BEGIN Listed entries

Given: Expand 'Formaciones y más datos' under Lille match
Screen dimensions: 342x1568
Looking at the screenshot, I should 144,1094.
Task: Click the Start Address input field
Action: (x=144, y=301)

END Listed entries

● Exercise instructions:
Arrange the records above as a two-column CSV with the header "prompt" and "response", one row per record. Put each record's text and its answer in their own quoted field, replacing line breaks with spaces.

● Solution:
prompt,response
"Given: Expand 'Formaciones y más datos' under Lille match Screen dimensions: 342x1568","Looking at the screenshot, I should 144,1094. Task: Click the Start Address input field Action: (x=144, y=301)"